> **PASSAGE PROVIDED**
* Start *
Using the Email Ampid Assignment table is strongly recommended, but may be byassed when email opt status and/or email engagement data is not available in your tenant.

If your tenant chooses to bypass the Email Ampid Assignment table, the following steps are required to update the Merged Customers table to use email address priority and completion values that do not rely on the Email Ampid Assignment table.

  1. Add NAMED_STRUCT for email addresses

  2. Add email address priority

  3. Replace email completion

  4. Undo LEFT JOIN

Important

The previous steps are only necessary when the Email Ampid Assignment table is not configured for your tenant.

Add NAMED_STRUCT for email addresses

When your tenant is not using the Email Ampid Assignment table you must replace the following comment:

-- NAMED_STRUCT block for email addresses goes here if your
-- tenant is not using the Email_Ampid_Assignment table.

with:

,NAMED_STRUCT(
  'email', email
  ,'pk', pk
  ,'update_dt', update_dt
  ,'datasource', datasource
  ,'priority', COALESCE(fp.email_pri, up.priority, 999)
  ,'completion', INT(ISNOTNULL(email))
) AS `email_struct`

This should be placed in-between the NAMED_STRUCT blocks for address and phone. Refer to the recommended starting point in this topic to refernce the position of this block within the SQL template for the Merged Customers table.

Add email address priority

When your tenant is not using the Email Ampid Assignment table you must replace the following comment:

-- FIRST block for email priority goes here if your
-- tenant is not using the Email_Ampid_Assignment table.
* End *
> **SHORT PROBLEM 1**
Answer these questions about the Email Ampid Assignment passage:
(a) How many steps does it list for updating the Merged Customers table when that table is bypassed?
(b) Between which two NAMED_STRUCT blocks should the email block be placed?
(c) What value does the email priority fall back to when neither fp.email_pri nor up.priority is available?
> **SHORT PROBLEM 2**
Pick up the passage on bypassing the Email Ampid Assignment table right after its final line.
The records after this point come from a different source.

> **ENTRIES SHOWN**
* Start *
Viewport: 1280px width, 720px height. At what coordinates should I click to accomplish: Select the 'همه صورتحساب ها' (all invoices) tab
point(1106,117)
* End *
* Start *
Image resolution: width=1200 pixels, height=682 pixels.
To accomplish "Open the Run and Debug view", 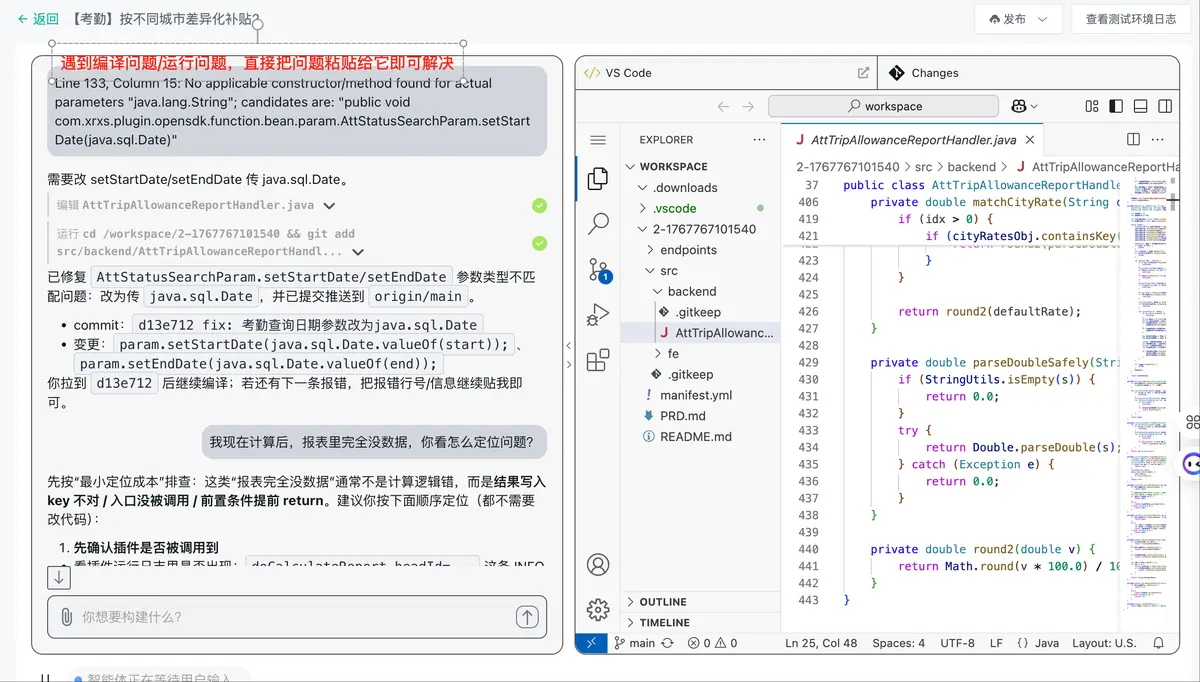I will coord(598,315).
* End *
> **EXPECTED ANSWER 1**
(a) Four steps.
(b) Between the NAMED_STRUCT blocks for address and phone.
(c) 999.

> **EXPECTED ANSWER 2**
with:

,FIRST(email_struct)
  OVER (
    PARTITION BY amperity_id
    ORDER BY email_struct.completion DESC
             ,email_struct.priority
             ,email_struct.update_dt DESC
             ,email_struct.pk
  ) AS email_struct

This should be placed in-between the FIRST blocks for address and phone. Refer to the recommended starting point in this topic to refernce the position of this block within the SQL template for the Merged Customers table.

Note

If your tenant is using the bad-values blocklist you must also add the following line:

,email_struct.blv

Replace email completion

When your tenant is not using the Email Ampid Assignment table you must replace the following SQL:

-- Get email completion from Email Ampid Assignment table
,email_ampid_assignment.email
,CASE
  WHEN email_ampid_assignment.email IS NULL
  THEN 0
  ELSE 1
END AS email_completion

with:

,up.email_struct.email
,up.email_struct.pk AS `email_pk`
,up.email_struct.update_dt AS `email_update_dt`
,up.email_struct.datasource AS `email_datasource`
,up.email_struct.priority AS `email_priority`
,up.email_struct.completion AS `email_completion`

Note

If your tenant is using the bad-values blocklist you must also add the following line:

,up.email_struct.blv AS `email_blv`

Undo LEFT JOIN

When your tenant is not using the Email Ampid Assignment table you must remove the following LEFT JOIN at the bottom of the SQL template:

LEFT JOIN email_ampid_assignment
ON email_ampid_assignment.amperity_id = up.amperity_id

Extend PII semantics

You can extend the Merged Customers table to preprocess fields that contain PII semantics to improve the quality of the data that ends up in the Customer 360 table:

Add custom semantics

You can create custom semantics for PII and non-PII fields. All custom semantics are added to the Unified Coalesced table.

  1. Apply the custom semantics to to feeds. Ensure each custom semantic uses a consistent data type across all feeds.

  2. Extend the Merged Customers table with custom merge rules that load the column created by the custom semantic from the Unified Coalesced table.

  3. Apply similar merge patterns used for PII semantics.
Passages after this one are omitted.